(Record extracts):
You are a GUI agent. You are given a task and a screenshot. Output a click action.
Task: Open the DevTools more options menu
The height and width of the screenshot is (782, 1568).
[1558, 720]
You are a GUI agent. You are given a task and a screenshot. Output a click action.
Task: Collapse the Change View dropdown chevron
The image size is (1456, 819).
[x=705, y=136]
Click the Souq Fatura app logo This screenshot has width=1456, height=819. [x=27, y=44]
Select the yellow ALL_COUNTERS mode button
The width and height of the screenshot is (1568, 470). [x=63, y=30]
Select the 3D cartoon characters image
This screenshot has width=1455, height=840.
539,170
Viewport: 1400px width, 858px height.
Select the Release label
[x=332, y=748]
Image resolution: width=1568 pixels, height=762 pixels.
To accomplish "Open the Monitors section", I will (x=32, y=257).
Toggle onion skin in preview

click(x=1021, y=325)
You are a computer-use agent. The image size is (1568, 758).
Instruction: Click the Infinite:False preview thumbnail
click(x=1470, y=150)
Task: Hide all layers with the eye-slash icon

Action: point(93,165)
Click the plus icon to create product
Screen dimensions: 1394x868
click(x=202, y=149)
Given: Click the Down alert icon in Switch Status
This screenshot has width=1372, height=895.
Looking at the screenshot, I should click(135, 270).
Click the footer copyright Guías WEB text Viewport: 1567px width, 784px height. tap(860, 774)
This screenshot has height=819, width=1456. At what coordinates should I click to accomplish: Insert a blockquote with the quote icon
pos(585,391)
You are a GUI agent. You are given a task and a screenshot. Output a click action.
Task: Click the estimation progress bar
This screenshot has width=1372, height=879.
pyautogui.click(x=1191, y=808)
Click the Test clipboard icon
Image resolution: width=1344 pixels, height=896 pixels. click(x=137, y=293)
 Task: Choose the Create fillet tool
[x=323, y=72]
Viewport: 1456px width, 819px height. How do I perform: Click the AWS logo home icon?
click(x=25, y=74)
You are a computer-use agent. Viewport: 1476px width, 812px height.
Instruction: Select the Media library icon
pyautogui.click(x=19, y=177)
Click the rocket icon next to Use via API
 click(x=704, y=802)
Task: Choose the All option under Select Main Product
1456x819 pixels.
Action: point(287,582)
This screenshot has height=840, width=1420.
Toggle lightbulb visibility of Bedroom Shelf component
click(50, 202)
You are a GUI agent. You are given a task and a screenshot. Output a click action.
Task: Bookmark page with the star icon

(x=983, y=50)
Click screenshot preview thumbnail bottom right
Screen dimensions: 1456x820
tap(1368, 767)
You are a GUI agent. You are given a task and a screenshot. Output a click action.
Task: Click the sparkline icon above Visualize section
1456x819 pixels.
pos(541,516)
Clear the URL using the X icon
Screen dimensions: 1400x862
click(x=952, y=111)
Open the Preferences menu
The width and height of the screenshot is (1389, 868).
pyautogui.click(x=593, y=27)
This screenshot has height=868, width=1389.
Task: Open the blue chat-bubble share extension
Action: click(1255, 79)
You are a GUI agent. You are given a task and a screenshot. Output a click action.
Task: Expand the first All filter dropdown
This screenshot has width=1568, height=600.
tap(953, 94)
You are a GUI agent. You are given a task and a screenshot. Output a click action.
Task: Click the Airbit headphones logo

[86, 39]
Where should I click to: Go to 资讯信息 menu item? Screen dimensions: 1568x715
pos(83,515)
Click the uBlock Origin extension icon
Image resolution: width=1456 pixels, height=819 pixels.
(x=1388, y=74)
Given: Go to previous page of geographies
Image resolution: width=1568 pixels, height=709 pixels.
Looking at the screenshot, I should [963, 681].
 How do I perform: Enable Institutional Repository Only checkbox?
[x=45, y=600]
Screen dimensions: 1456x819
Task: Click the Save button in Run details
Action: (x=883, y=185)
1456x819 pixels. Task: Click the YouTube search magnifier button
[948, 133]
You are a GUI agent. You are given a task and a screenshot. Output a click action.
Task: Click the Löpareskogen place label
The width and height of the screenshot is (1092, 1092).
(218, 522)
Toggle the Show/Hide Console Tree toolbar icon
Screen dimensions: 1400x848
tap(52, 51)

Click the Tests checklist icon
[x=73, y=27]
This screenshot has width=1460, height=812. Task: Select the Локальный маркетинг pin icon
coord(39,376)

(Task goal):
What is needed here is the full listing, restated word for word.

(Task solution):
You are a GUI agent. You are given a task and a screenshot. Output a click action.
Task: Open the DevTools more options menu
The height and width of the screenshot is (782, 1568).
[1558, 720]
You are a GUI agent. You are given a task and a screenshot. Output a click action.
Task: Collapse the Change View dropdown chevron
The image size is (1456, 819).
[x=705, y=136]
Click the Souq Fatura app logo This screenshot has width=1456, height=819. [x=27, y=44]
Select the yellow ALL_COUNTERS mode button
The width and height of the screenshot is (1568, 470). [x=63, y=30]
Select the 3D cartoon characters image
This screenshot has width=1455, height=840.
539,170
Viewport: 1400px width, 858px height.
Select the Release label
[x=332, y=748]
Image resolution: width=1568 pixels, height=762 pixels.
To accomplish "Open the Monitors section", I will (x=32, y=257).
Toggle onion skin in preview

click(x=1021, y=325)
You are a computer-use agent. The image size is (1568, 758).
Instruction: Click the Infinite:False preview thumbnail
click(x=1470, y=150)
Task: Hide all layers with the eye-slash icon

Action: point(93,165)
Click the plus icon to create product
Screen dimensions: 1394x868
click(x=202, y=149)
Given: Click the Down alert icon in Switch Status
This screenshot has width=1372, height=895.
Looking at the screenshot, I should click(135, 270).
Click the footer copyright Guías WEB text Viewport: 1567px width, 784px height. tap(860, 774)
This screenshot has height=819, width=1456. At what coordinates should I click to accomplish: Insert a blockquote with the quote icon
pos(585,391)
You are a GUI agent. You are given a task and a screenshot. Output a click action.
Task: Click the estimation progress bar
This screenshot has width=1372, height=879.
pyautogui.click(x=1191, y=808)
Click the Test clipboard icon
Image resolution: width=1344 pixels, height=896 pixels. click(x=137, y=293)
 Task: Choose the Create fillet tool
[x=323, y=72]
Viewport: 1456px width, 819px height. How do I perform: Click the AWS logo home icon?
click(x=25, y=74)
You are a computer-use agent. Viewport: 1476px width, 812px height.
Instruction: Select the Media library icon
pyautogui.click(x=19, y=177)
Click the rocket icon next to Use via API
 click(x=704, y=802)
Task: Choose the All option under Select Main Product
1456x819 pixels.
Action: point(287,582)
This screenshot has height=840, width=1420.
Toggle lightbulb visibility of Bedroom Shelf component
click(50, 202)
You are a GUI agent. You are given a task and a screenshot. Output a click action.
Task: Bookmark page with the star icon

(x=983, y=50)
Click screenshot preview thumbnail bottom right
Screen dimensions: 1456x820
tap(1368, 767)
You are a GUI agent. You are given a task and a screenshot. Output a click action.
Task: Click the sparkline icon above Visualize section
1456x819 pixels.
pos(541,516)
Clear the URL using the X icon
Screen dimensions: 1400x862
click(x=952, y=111)
Open the Preferences menu
The width and height of the screenshot is (1389, 868).
pyautogui.click(x=593, y=27)
This screenshot has height=868, width=1389.
Task: Open the blue chat-bubble share extension
Action: click(1255, 79)
You are a GUI agent. You are given a task and a screenshot. Output a click action.
Task: Expand the first All filter dropdown
This screenshot has width=1568, height=600.
tap(953, 94)
You are a GUI agent. You are given a task and a screenshot. Output a click action.
Task: Click the Airbit headphones logo

[86, 39]
Where should I click to: Go to 资讯信息 menu item? Screen dimensions: 1568x715
pos(83,515)
Click the uBlock Origin extension icon
Image resolution: width=1456 pixels, height=819 pixels.
(x=1388, y=74)
Given: Go to previous page of geographies
Image resolution: width=1568 pixels, height=709 pixels.
Looking at the screenshot, I should [963, 681].
 How do I perform: Enable Institutional Repository Only checkbox?
[x=45, y=600]
Screen dimensions: 1456x819
Task: Click the Save button in Run details
Action: (x=883, y=185)
1456x819 pixels. Task: Click the YouTube search magnifier button
[948, 133]
You are a GUI agent. You are given a task and a screenshot. Output a click action.
Task: Click the Löpareskogen place label
The width and height of the screenshot is (1092, 1092).
(218, 522)
Toggle the Show/Hide Console Tree toolbar icon
Screen dimensions: 1400x848
tap(52, 51)

Click the Tests checklist icon
[x=73, y=27]
This screenshot has width=1460, height=812. Task: Select the Локальный маркетинг pin icon
coord(39,376)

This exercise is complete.